Ubiquity i18n: questions to ask

I recently have traveled a fair deal and have met many people excited about the Ubiquity project and its localization efforts. “I want to help,” say the people, but many are unsure where to start.

As a linguist, studying a language involves looking at instances of that language as data. To this end, we as Ubiquity internationalizers need to get at some examples of target utterances. Here’s an example survey which could be a good starting point for native speakers who want to contribute information on their language, based on Blair’s list of common Ubiquity verbs.

A survey for Ubiquity localization


How would you express the following commands in your language? The words in CAPITAL LETTERS do not need to be translated. Feel free to give multiple possible answers for each command.

Try to express the same command rather than forcing a “literal translation”; for example, if there’s no “map” verb in your language, you could translate example (8) as lookup a map of PLACE. Please keep in mind that the [[addressee]] is a computer.

Basic word order / argument structure

  1. search HELLO
  2. search HELLO with google
  3. translate HELLO from English to French
  4. lookup the weather for PLACE
  5. shop for SHOES with Amazon
  6. email HELLO to Bill
  7. email HELLO to ADDRESS
  8. map PLACE
  9. find HELLO
  10. tab to HELLO or switch to HELLO tab

Pronominal/deictic arguments (aka “magic words”)

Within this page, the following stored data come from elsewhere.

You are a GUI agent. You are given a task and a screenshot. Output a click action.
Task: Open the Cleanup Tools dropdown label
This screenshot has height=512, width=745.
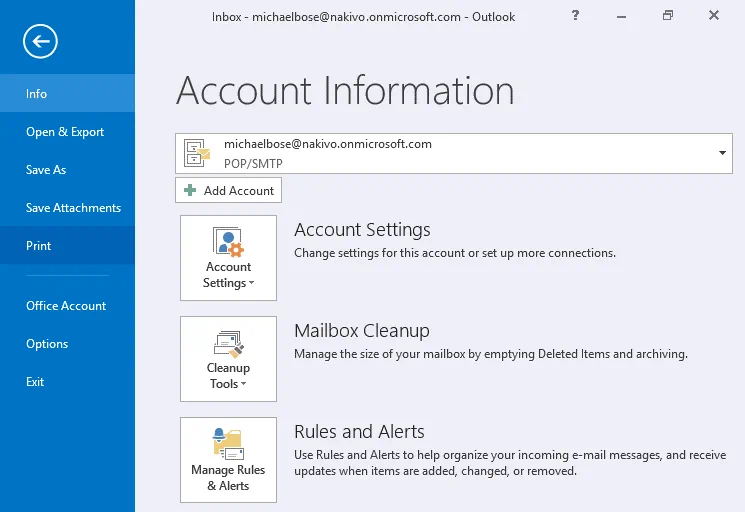tap(228, 376)
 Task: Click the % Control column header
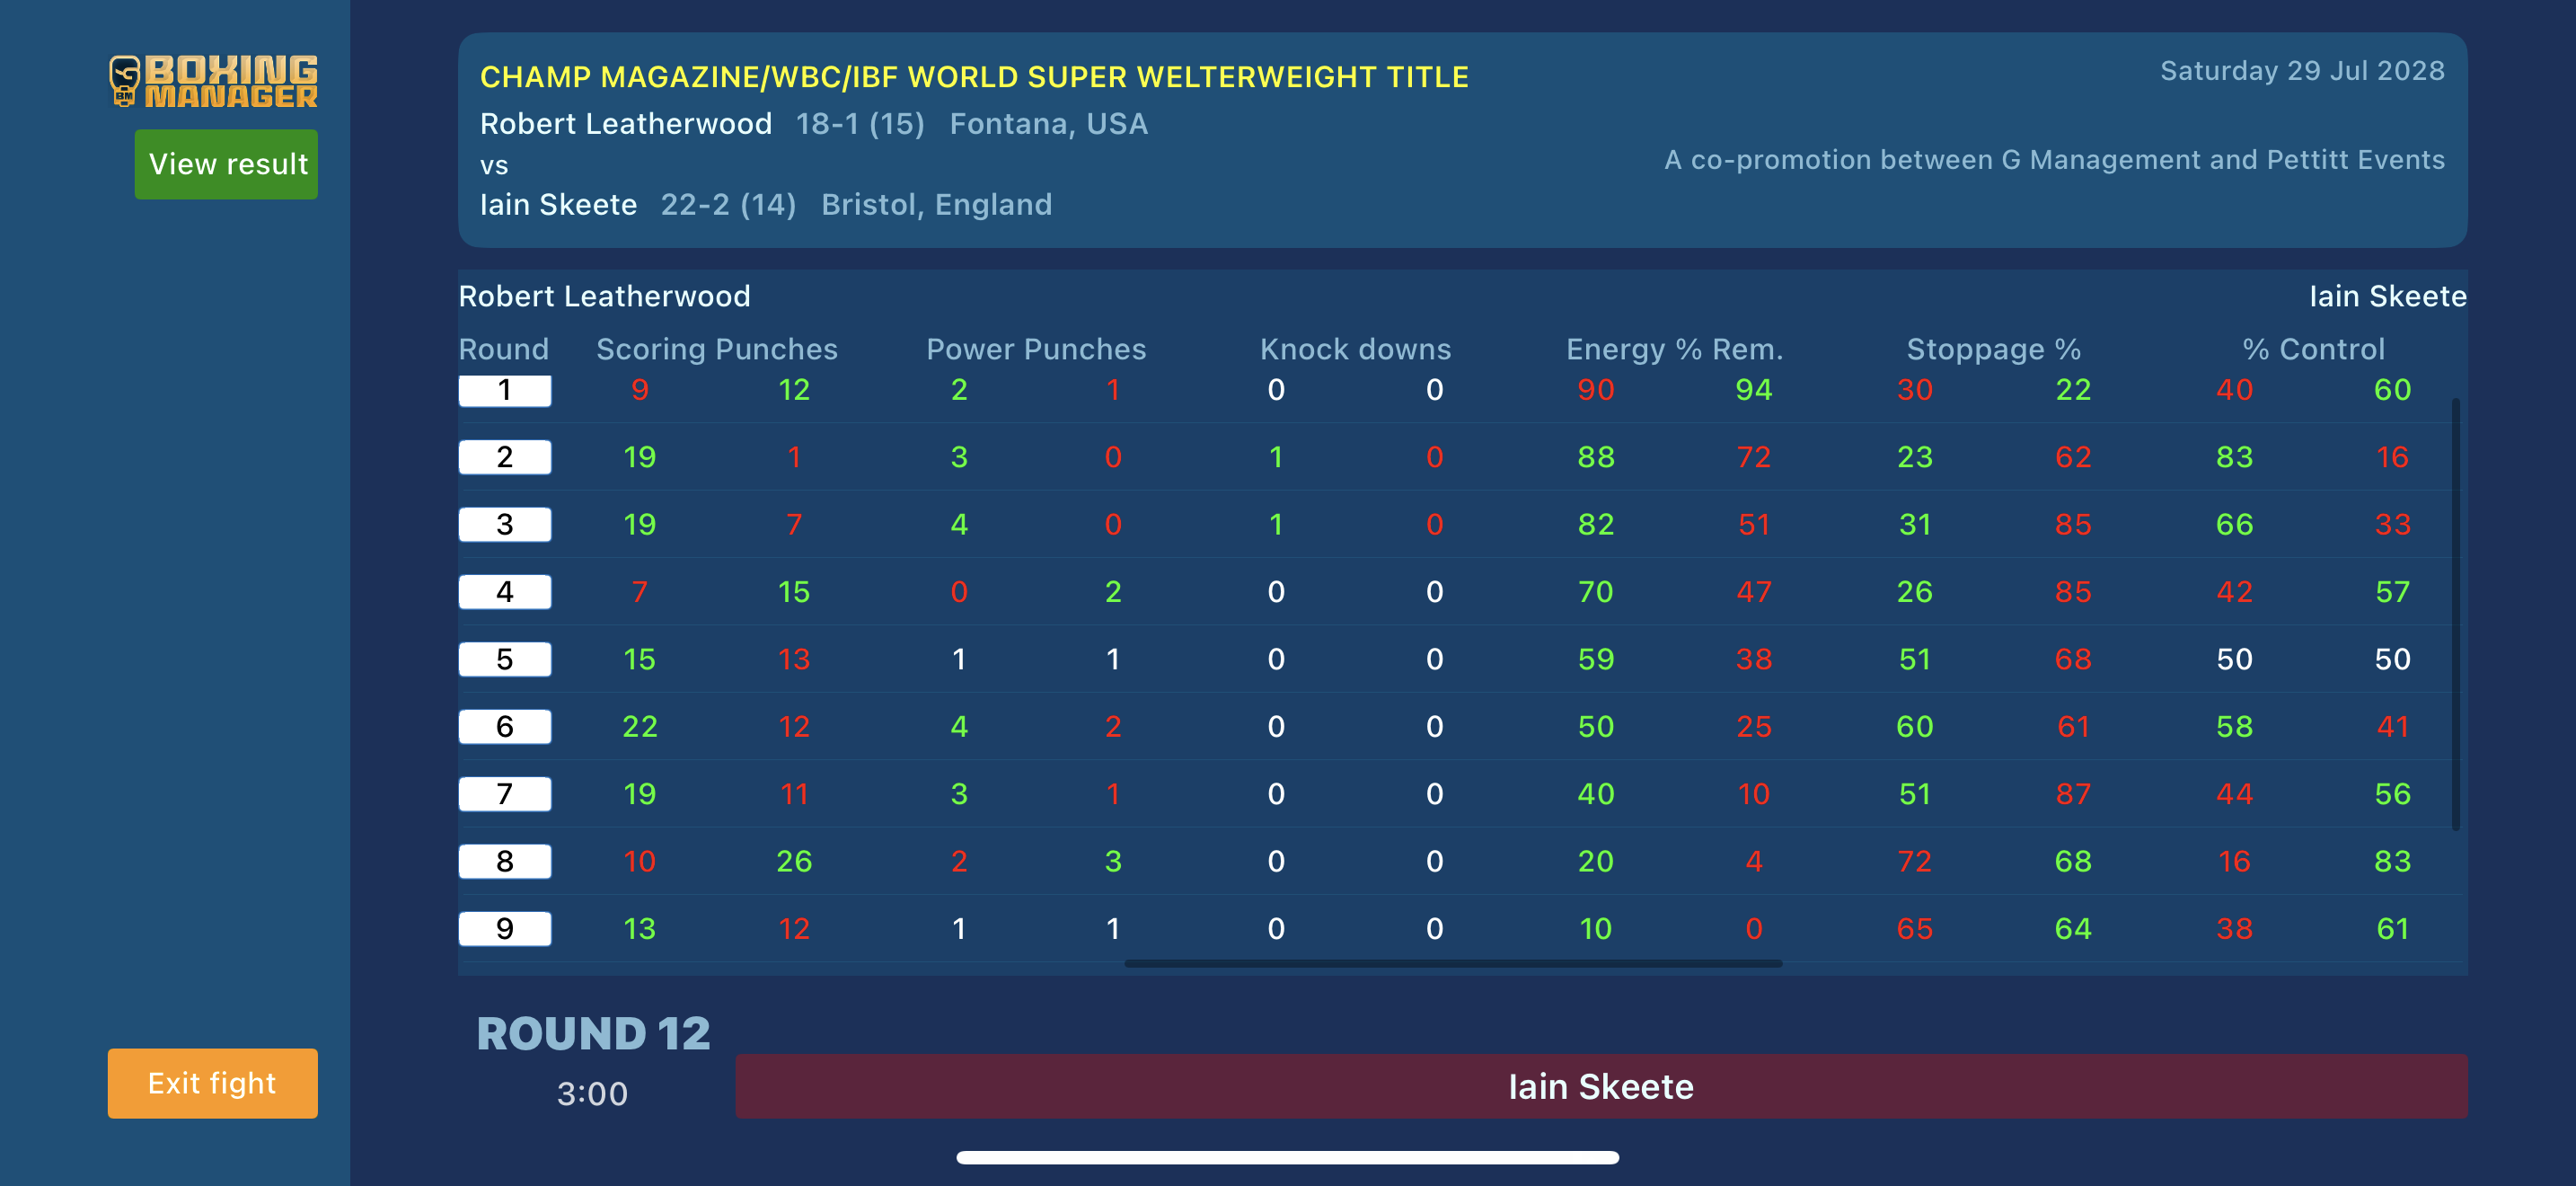point(2313,349)

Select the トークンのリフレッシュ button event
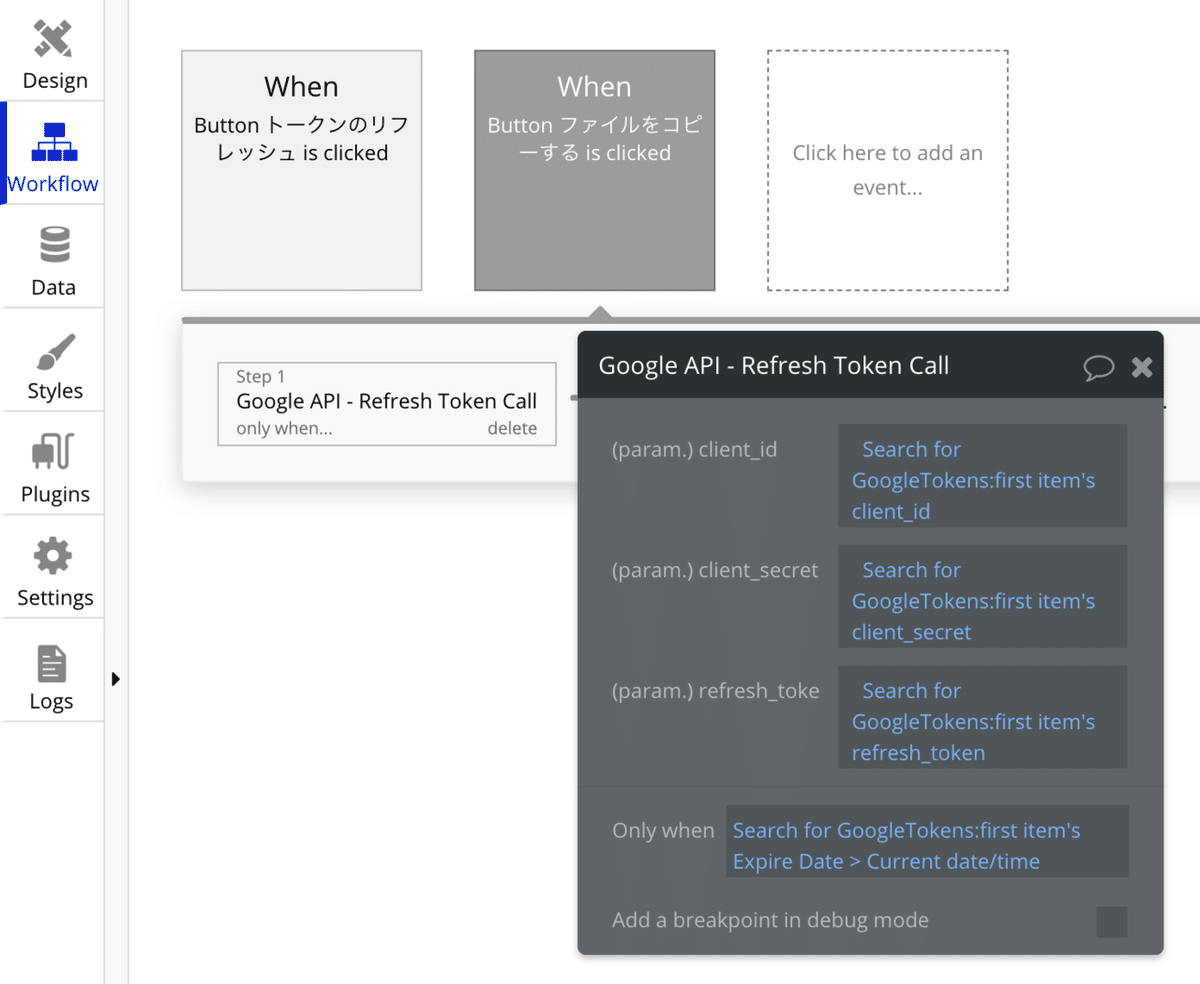tap(301, 170)
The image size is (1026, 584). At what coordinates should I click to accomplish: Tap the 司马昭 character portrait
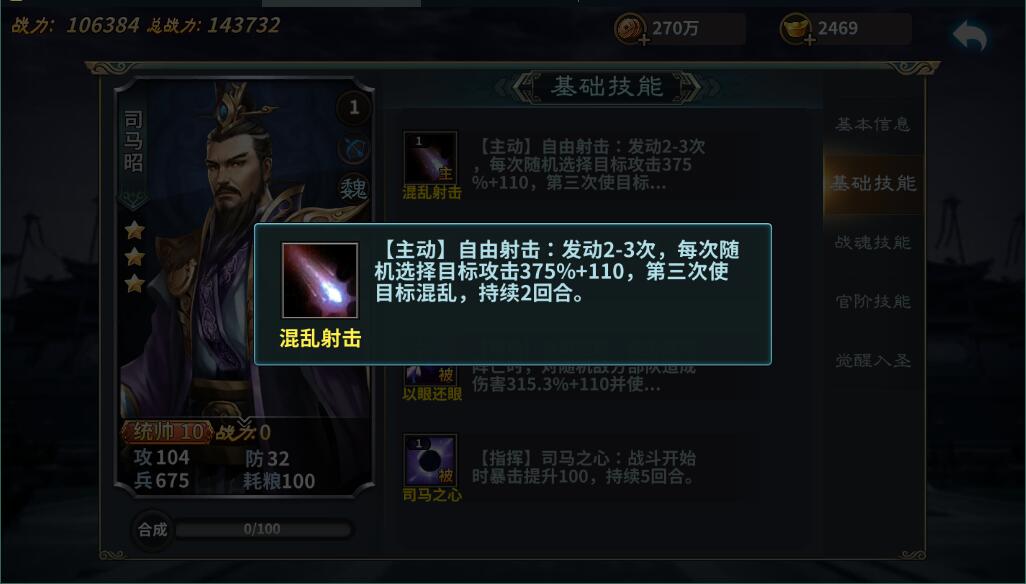[244, 255]
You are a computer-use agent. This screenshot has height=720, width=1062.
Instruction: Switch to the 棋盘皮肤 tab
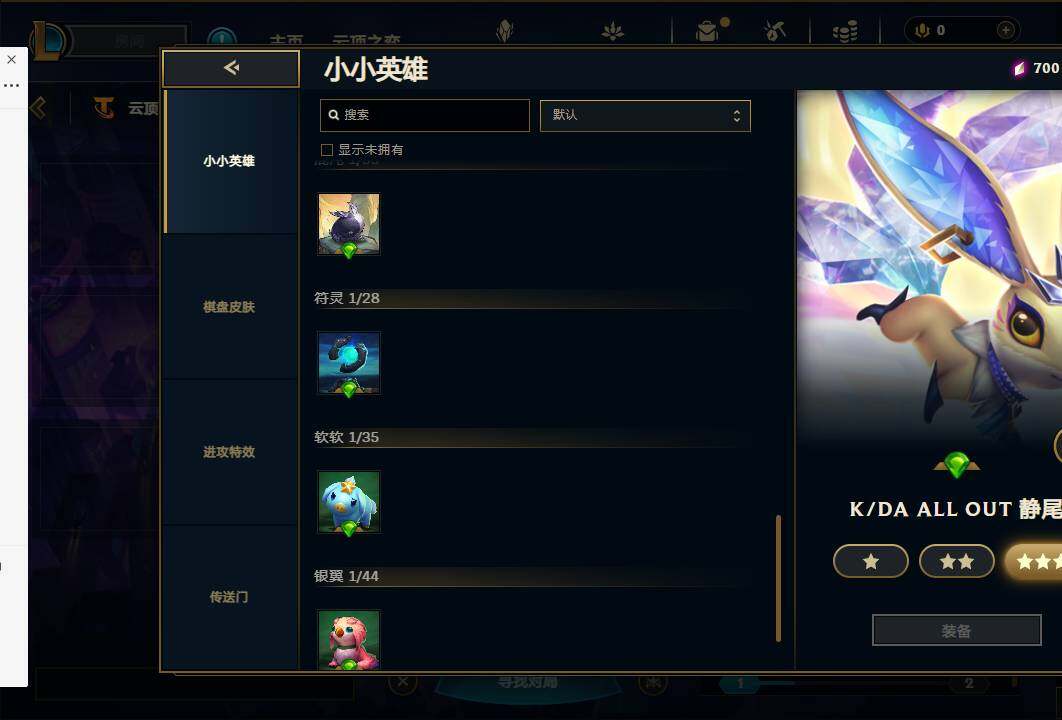[x=229, y=307]
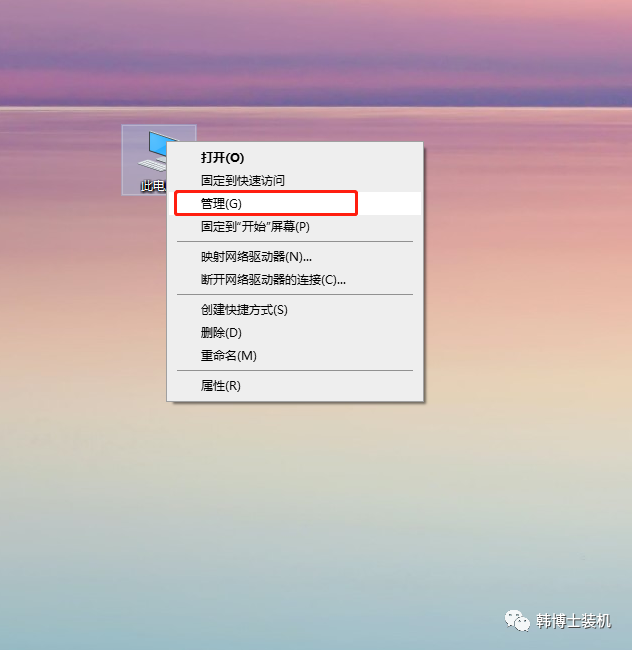Click the 此电 label under the computer icon
This screenshot has width=632, height=650.
153,186
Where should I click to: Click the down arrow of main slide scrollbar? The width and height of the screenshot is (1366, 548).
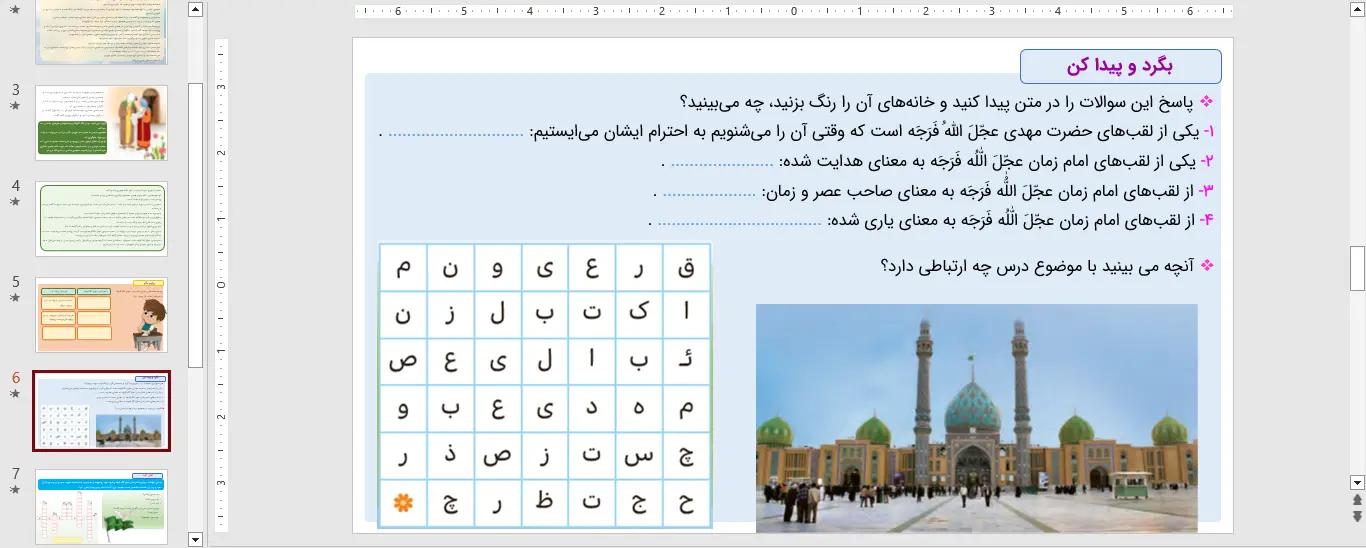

  1. search this with google
  2. translate this to French
  3. bookmark this tab

How this data is used

Responses to these surveys would be used to identify certain salient features of the language, such as how the language codes for its arguments (for example using [[adpositions]], [[case marking]], or word order), whether the commands tend to be verb-inital or -final. Individual case markings, for example, can be identified by comparing [[minimal pairs]]—for example, by comparing item (1) and (2), we can learn how google in an instrumental role is marked, or by comparing example (2) and the “magic word” example (1), we can identify the appropriate “magic word” and determine whether the language uses any [[clitics]] or not.

Data collection

In the future we ideally could build a web-based system to collect these “utterances.” We could also use such a system to automatically test our parsers in different languages against the sentences in the command-bank, or ultimately even generate parser parameters based on those sentences. That would essentially reduce the parser-construction process to a more run-of-the-mill string translation process.